**Work to be completed**: An exact transcription of the data below, complete and unaltered, is the expected answer.
Top of Records
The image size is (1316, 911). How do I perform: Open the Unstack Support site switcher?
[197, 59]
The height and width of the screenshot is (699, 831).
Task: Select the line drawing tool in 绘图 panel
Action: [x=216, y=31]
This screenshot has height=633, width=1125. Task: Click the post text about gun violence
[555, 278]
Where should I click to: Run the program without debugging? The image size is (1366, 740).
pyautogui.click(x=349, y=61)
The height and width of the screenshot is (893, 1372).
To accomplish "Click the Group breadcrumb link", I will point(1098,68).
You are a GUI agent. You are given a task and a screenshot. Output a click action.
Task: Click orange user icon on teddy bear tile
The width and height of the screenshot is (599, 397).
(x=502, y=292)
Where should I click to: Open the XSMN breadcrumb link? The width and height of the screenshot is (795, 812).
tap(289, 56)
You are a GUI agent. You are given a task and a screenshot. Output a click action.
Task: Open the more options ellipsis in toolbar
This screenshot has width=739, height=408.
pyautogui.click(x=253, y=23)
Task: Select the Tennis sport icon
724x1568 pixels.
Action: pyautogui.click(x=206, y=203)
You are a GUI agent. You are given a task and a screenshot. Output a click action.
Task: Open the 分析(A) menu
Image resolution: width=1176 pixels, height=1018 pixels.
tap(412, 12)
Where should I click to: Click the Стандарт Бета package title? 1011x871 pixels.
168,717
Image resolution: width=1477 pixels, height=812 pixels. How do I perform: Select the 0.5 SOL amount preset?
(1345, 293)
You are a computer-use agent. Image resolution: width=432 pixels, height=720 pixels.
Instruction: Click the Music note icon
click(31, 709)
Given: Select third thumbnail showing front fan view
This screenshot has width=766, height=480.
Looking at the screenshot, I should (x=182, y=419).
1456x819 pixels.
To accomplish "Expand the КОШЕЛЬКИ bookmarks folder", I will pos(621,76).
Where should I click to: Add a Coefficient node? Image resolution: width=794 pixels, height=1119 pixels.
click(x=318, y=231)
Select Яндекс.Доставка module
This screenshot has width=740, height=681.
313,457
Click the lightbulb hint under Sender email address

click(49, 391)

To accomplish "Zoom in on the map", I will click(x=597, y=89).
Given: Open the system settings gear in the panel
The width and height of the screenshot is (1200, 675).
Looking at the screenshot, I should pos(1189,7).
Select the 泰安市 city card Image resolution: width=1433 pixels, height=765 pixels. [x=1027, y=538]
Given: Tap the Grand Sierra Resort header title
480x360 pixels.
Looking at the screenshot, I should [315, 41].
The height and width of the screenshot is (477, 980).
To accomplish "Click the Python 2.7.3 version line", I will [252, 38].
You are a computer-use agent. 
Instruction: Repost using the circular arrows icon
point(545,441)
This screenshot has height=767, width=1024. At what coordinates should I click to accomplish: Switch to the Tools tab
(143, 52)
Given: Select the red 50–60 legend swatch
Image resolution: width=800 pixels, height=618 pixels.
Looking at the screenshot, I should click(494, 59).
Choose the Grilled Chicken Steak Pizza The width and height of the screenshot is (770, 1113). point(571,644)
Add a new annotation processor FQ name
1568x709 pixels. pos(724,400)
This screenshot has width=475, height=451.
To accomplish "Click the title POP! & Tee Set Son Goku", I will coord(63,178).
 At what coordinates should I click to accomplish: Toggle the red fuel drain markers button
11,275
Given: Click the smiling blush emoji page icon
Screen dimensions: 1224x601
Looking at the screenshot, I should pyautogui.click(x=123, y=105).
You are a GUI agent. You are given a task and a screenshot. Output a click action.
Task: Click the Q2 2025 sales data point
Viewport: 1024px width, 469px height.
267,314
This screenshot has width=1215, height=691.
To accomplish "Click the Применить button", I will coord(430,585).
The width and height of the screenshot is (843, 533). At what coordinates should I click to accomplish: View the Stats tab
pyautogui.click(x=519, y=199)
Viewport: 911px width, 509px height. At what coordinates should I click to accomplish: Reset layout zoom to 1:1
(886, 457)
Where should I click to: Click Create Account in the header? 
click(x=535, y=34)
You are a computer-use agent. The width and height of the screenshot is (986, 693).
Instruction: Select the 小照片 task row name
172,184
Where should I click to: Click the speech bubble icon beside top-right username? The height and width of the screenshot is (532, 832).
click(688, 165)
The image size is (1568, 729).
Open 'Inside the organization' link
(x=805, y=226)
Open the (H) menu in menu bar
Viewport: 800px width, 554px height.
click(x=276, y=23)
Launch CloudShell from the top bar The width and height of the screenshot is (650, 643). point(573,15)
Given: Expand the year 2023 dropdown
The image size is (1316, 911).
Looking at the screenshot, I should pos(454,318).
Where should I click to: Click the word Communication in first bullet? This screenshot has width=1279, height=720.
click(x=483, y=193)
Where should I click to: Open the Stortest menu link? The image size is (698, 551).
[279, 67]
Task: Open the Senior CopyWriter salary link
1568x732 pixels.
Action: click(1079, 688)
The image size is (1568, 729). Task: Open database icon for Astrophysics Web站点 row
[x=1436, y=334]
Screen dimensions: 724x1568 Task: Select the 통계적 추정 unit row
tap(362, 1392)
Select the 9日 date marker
Bottom of Records
**Result for this exercise**:
The image size is (1316, 911). How do I perform: Open the Unstack Support site switcher?
[197, 59]
The height and width of the screenshot is (699, 831).
Task: Select the line drawing tool in 绘图 panel
Action: [x=216, y=31]
This screenshot has height=633, width=1125. Task: Click the post text about gun violence
[555, 278]
Where should I click to: Run the program without debugging? The image size is (1366, 740).
pyautogui.click(x=349, y=61)
The height and width of the screenshot is (893, 1372).
To accomplish "Click the Group breadcrumb link", I will point(1098,68).
You are a GUI agent. You are given a task and a screenshot. Output a click action.
Task: Click orange user icon on teddy bear tile
The width and height of the screenshot is (599, 397).
(x=502, y=292)
Where should I click to: Open the XSMN breadcrumb link? The width and height of the screenshot is (795, 812).
tap(289, 56)
You are a GUI agent. You are given a task and a screenshot. Output a click action.
Task: Open the more options ellipsis in toolbar
This screenshot has width=739, height=408.
pyautogui.click(x=253, y=23)
Task: Select the Tennis sport icon
724x1568 pixels.
Action: pyautogui.click(x=206, y=203)
You are a GUI agent. You are given a task and a screenshot. Output a click action.
Task: Open the 分析(A) menu
Image resolution: width=1176 pixels, height=1018 pixels.
tap(412, 12)
Where should I click to: Click the Стандарт Бета package title? 1011x871 pixels.
168,717
Image resolution: width=1477 pixels, height=812 pixels. How do I perform: Select the 0.5 SOL amount preset?
(1345, 293)
You are a computer-use agent. Image resolution: width=432 pixels, height=720 pixels.
Instruction: Click the Music note icon
click(31, 709)
Given: Select third thumbnail showing front fan view
This screenshot has width=766, height=480.
Looking at the screenshot, I should (x=182, y=419).
1456x819 pixels.
To accomplish "Expand the КОШЕЛЬКИ bookmarks folder", I will pos(621,76).
Where should I click to: Add a Coefficient node? Image resolution: width=794 pixels, height=1119 pixels.
click(x=318, y=231)
Select Яндекс.Доставка module
This screenshot has width=740, height=681.
313,457
Click the lightbulb hint under Sender email address

click(49, 391)

To accomplish "Zoom in on the map", I will click(x=597, y=89).
Given: Open the system settings gear in the panel
The width and height of the screenshot is (1200, 675).
Looking at the screenshot, I should pos(1189,7).
Select the 泰安市 city card Image resolution: width=1433 pixels, height=765 pixels. [x=1027, y=538]
Given: Tap the Grand Sierra Resort header title
480x360 pixels.
Looking at the screenshot, I should [315, 41].
The height and width of the screenshot is (477, 980).
To accomplish "Click the Python 2.7.3 version line", I will [252, 38].
You are a computer-use agent. 
Instruction: Repost using the circular arrows icon
point(545,441)
This screenshot has height=767, width=1024. At what coordinates should I click to accomplish: Switch to the Tools tab
(143, 52)
Given: Select the red 50–60 legend swatch
Image resolution: width=800 pixels, height=618 pixels.
Looking at the screenshot, I should click(494, 59).
Choose the Grilled Chicken Steak Pizza The width and height of the screenshot is (770, 1113). point(571,644)
Add a new annotation processor FQ name
1568x709 pixels. pos(724,400)
This screenshot has width=475, height=451.
To accomplish "Click the title POP! & Tee Set Son Goku", I will coord(63,178).
 At what coordinates should I click to accomplish: Toggle the red fuel drain markers button
11,275
Given: Click the smiling blush emoji page icon
Screen dimensions: 1224x601
Looking at the screenshot, I should pyautogui.click(x=123, y=105).
You are a GUI agent. You are given a task and a screenshot. Output a click action.
Task: Click the Q2 2025 sales data point
Viewport: 1024px width, 469px height.
267,314
This screenshot has width=1215, height=691.
To accomplish "Click the Применить button", I will coord(430,585).
The width and height of the screenshot is (843, 533). At what coordinates should I click to accomplish: View the Stats tab
pyautogui.click(x=519, y=199)
Viewport: 911px width, 509px height. At what coordinates should I click to accomplish: Reset layout zoom to 1:1
(886, 457)
Where should I click to: Click Create Account in the header? 
click(x=535, y=34)
You are a computer-use agent. The width and height of the screenshot is (986, 693).
Instruction: Select the 小照片 task row name
172,184
Where should I click to: Click the speech bubble icon beside top-right username? The height and width of the screenshot is (532, 832).
click(688, 165)
The image size is (1568, 729).
Open 'Inside the organization' link
(x=805, y=226)
Open the (H) menu in menu bar
Viewport: 800px width, 554px height.
click(x=276, y=23)
Launch CloudShell from the top bar The width and height of the screenshot is (650, 643). point(573,15)
Given: Expand the year 2023 dropdown
The image size is (1316, 911).
Looking at the screenshot, I should pos(454,318).
Where should I click to: Click the word Communication in first bullet? This screenshot has width=1279, height=720.
click(x=483, y=193)
Where should I click to: Open the Stortest menu link? The image size is (698, 551).
[279, 67]
Task: Open the Senior CopyWriter salary link
1568x732 pixels.
Action: click(1079, 688)
The image size is (1568, 729). Task: Open database icon for Astrophysics Web站点 row
[x=1436, y=334]
Screen dimensions: 724x1568 Task: Select the 통계적 추정 unit row
tap(362, 1392)
Select the 9日 date marker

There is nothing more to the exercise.